740s and 750s Christian campaign in Spain

The Kingdom of Asturias in 800, including Galicia.

The Reconquest of Galicia was the recovery of Galicia in the north-west of the Iberian Peninsula to Christian rule, by King Alfonso I of Asturias, son-in-law and second successor of Pelagius.

==History==
In 711, the Iberian Peninsula, then entirely controlled by the Visigothic Kingdom, was invaded by the troops of the Umayyad Caliphate, and in the Battle of Guadalete Tariq ibn Ziyad defeated King Rodrigo, who died in action. The Muslims would then quickly occupy the peninsula up to the Cantabrian Mountains. In 715, generals Tariq and Musa ibn Nusayr sailed up the Ebro River with their troops. Musa took the road to Zaragoza, while Tariq invaded the Basque Country. Once the two armies had reunited, they marched towards León and Galicia, a province that stretched as far south as the Douro River.

The invasion of Galicia by Tariq and Musa took place between 713 and 716. After capturing Braga, the Muslims crossed the Minho River. Once across the river, the episcopal city of Tui put up resistance but was assaulted and sacked, with many of its inhabitants being reduced to slavery, including the bishop and many clergymen. Ourense also resisted but was assaulted and destroyed. Lugo, the only fortified city in the region, surrendered and was occupied, but its best citizens were sent to Africa. Bretonnia was destroyed. Musa ibn Nusayr was in Astorga or Lugo when he received orders from Caliph al-Walid to return to Damascus.

Not all of Galicia was occupied, as Muslim presence was limited to the larger cities. The mountainous lands of western, central and northern Galicia did not come under the authority of Cordoba. Many people from the south, from Toledo to Coimbra, including the bishops of Lamego, Tui and Coimbra, took refuge in the lands of the diocese of Iria Flavia, between the Ulla and Minho rivers, which remained free from Muslim occupation.

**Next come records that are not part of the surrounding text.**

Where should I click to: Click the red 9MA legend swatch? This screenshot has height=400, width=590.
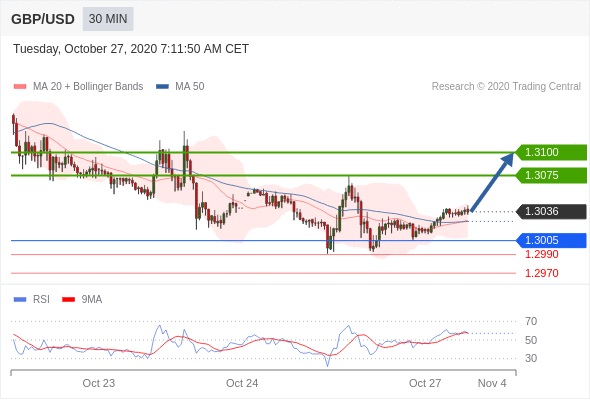[x=68, y=300]
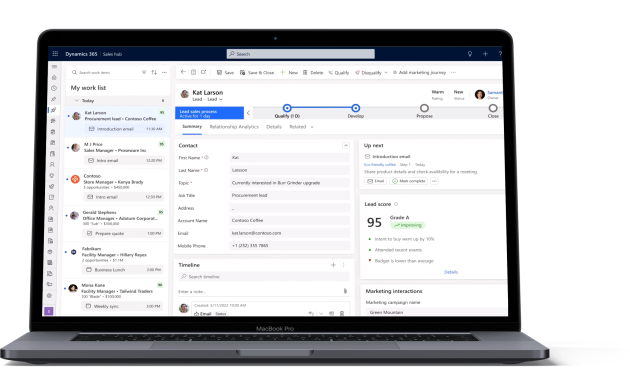
Task: Add a new Timeline entry with plus icon
Action: (333, 265)
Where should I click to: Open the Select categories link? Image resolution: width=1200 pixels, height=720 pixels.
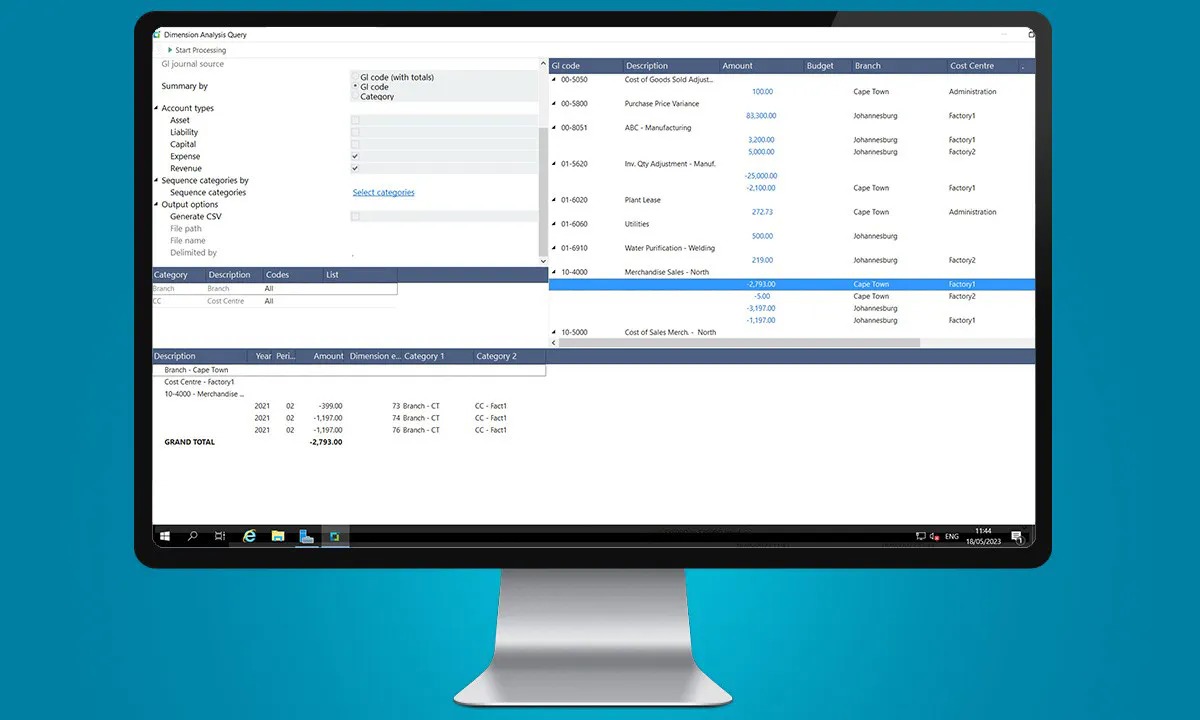click(x=383, y=192)
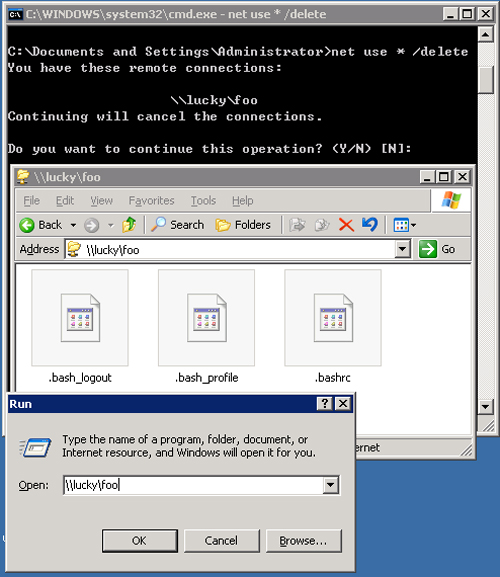Open the Tools menu
Image resolution: width=500 pixels, height=577 pixels.
click(203, 201)
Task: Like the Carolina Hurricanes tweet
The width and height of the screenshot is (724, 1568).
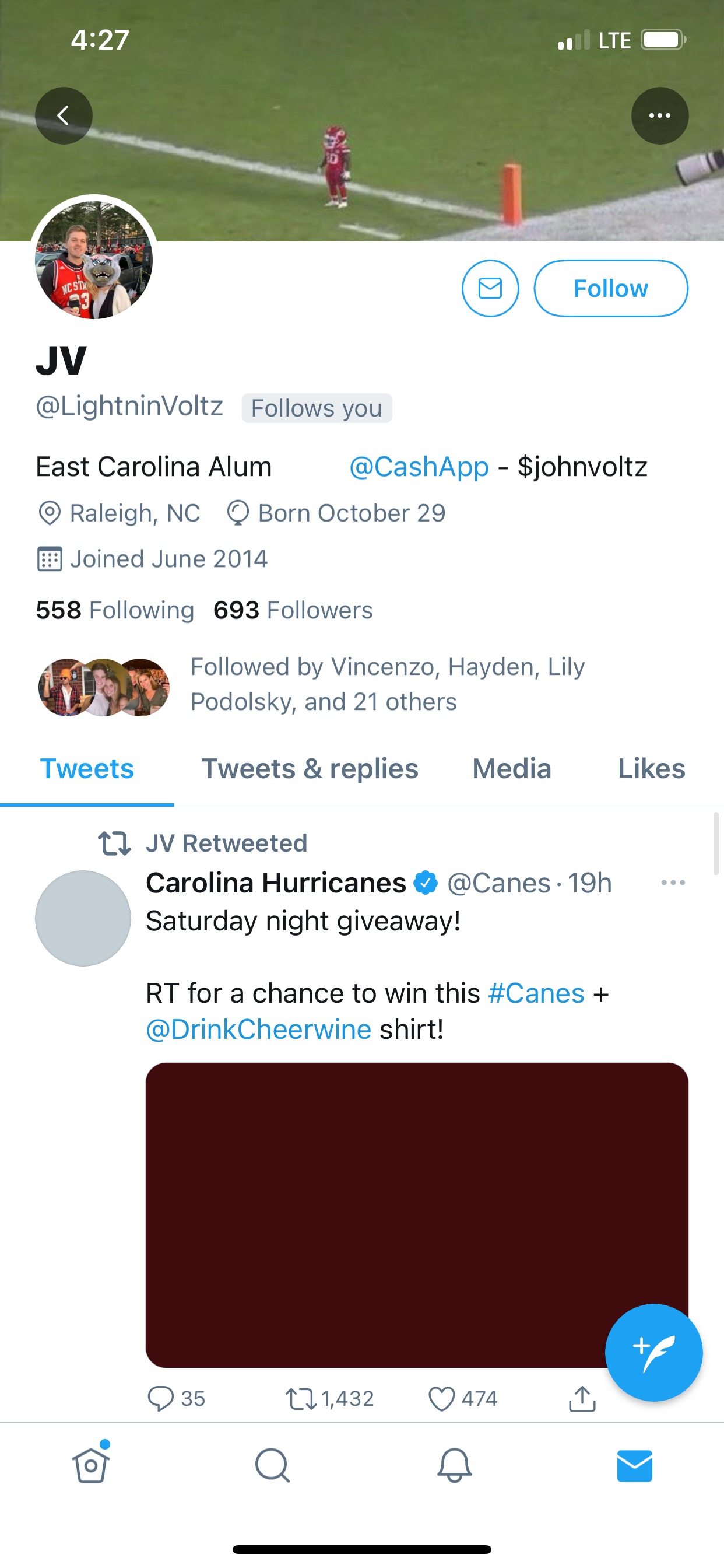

Most of the Muslim troops in Galicia were Berbers. In 740, the Berbers garrisons north of the Douro rebelled against the Caliphate due to injustices in the allocation of land among other things, and most of their numbers appear to have abandoned the cities or castles they had occupied and headed south. Pelagius died in 737 and his successor, Favila, was killed by a bear two years later. He was succeeded by his brother-in-law, Alfonso I of Asturias, who was responsible for the reconquest of Galicia.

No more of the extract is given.